DESCRIPTION OF THE TASK - Collect every line in the data below that contains the word "This", and copy each one out. Treat uppercase and lowercase as different.

Word and item position data:
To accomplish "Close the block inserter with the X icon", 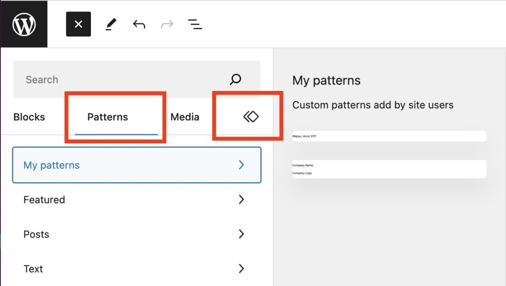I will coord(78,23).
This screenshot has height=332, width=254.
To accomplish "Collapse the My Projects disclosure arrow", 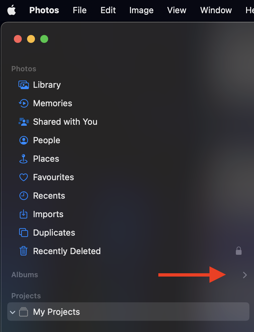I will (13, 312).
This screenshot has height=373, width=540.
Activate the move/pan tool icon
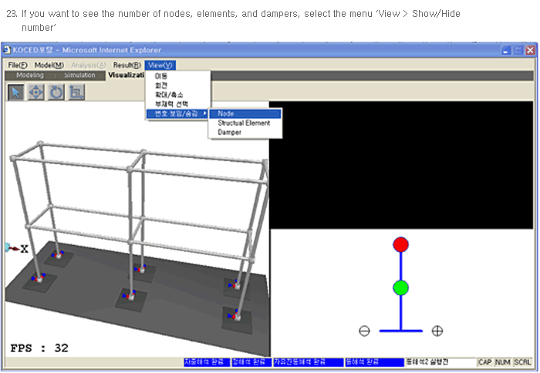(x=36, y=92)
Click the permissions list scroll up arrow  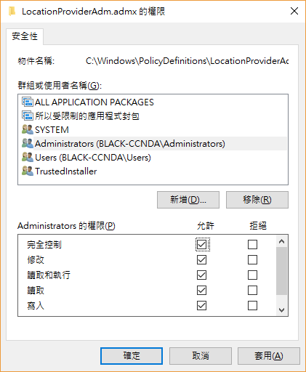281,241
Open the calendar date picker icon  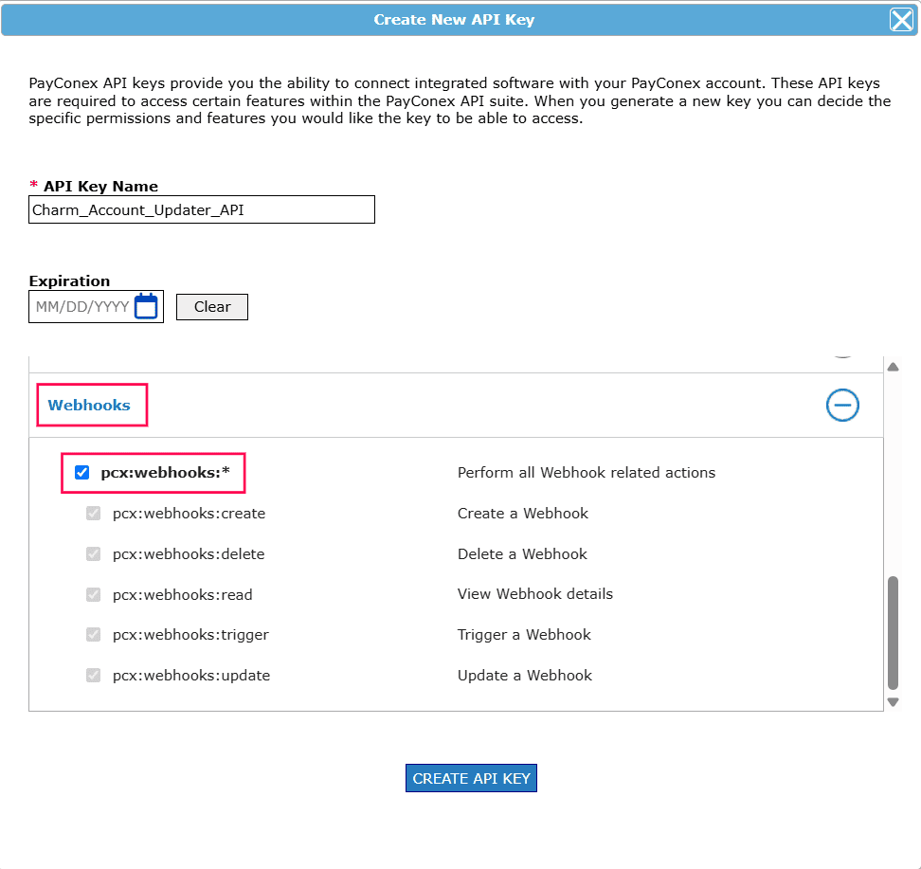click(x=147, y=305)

OUTPUT -
This screenshot has height=332, width=254.
This screenshot has height=373, width=540.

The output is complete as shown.